Regex handling in deqp-runner has high memory overhead for dEQP
We are experiencing memory limit issues in the deqp-runner due to the improper handling of dots (.
) in the dEQP test case expectation files. Dots, which are typically used to separate subgroups, are being interpreted as regex wildcard characters, causing the underlying regex library to compile them unnecessarily. This results in memory overflows in some cases, especially as the size and number of files increase, leading to performance degradation.
Proposed Solutions:
-
Primary Fix (Implemented by !72 (merged)): Adjust the deqp-runner to treat lines that are not explicitly intended as regexes as fixed strings. This includes requiring all inputs to explicitly escape dots when they are meant to be interpreted as regex wildcards.
-
Secondary Option: Increase the memory limit using the
RegexSetBuilder
. However, as highlighted in the regex documentation, this approach might not be scalable due to potential exponential growth in the automata size.

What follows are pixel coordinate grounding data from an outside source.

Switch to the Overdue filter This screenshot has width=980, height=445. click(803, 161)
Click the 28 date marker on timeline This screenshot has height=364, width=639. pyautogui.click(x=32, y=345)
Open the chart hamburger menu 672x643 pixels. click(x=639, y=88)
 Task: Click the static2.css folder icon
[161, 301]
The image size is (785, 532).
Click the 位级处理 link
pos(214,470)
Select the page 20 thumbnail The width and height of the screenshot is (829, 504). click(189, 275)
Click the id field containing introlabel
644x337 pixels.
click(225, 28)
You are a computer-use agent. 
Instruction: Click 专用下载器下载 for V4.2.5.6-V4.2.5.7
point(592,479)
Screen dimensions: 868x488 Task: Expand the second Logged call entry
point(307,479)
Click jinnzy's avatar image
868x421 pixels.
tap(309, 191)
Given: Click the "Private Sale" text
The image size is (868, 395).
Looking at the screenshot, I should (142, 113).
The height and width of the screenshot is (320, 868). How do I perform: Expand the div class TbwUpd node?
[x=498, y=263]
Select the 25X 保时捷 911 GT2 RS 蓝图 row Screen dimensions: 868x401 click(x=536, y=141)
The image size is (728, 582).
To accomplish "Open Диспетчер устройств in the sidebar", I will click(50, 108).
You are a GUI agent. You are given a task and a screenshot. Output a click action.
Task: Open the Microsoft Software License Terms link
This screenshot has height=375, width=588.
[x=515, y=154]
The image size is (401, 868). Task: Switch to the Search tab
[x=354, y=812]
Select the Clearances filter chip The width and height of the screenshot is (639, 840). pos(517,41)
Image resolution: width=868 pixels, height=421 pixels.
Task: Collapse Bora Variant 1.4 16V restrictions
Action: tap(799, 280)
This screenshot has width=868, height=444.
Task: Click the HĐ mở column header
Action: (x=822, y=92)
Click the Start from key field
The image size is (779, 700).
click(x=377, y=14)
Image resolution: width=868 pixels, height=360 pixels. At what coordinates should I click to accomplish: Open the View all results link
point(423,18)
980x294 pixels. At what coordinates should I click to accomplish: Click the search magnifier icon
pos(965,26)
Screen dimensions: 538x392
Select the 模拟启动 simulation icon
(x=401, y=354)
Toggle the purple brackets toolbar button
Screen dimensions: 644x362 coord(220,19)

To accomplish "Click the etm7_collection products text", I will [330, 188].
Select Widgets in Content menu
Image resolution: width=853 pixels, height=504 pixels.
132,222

These changes aim to ensure that our naming conventions for readability do not inadvertently affect performance or cause legitimate jobs to fail due to large expectation files.
Additional Context and References:
- This issue was first identified during a job execution, where the regex set exceeded the allowable memory size. The problematic interpretation of dots as regex characters has led to significant stability concerns.
- Reference to the problematic expectation file and job log:
Please review the adjustments proposed in this merge request and provide feedback or suggest further optimizations. This resolution is essential for maintaining the efficiency and reliability of our testing infrastructure.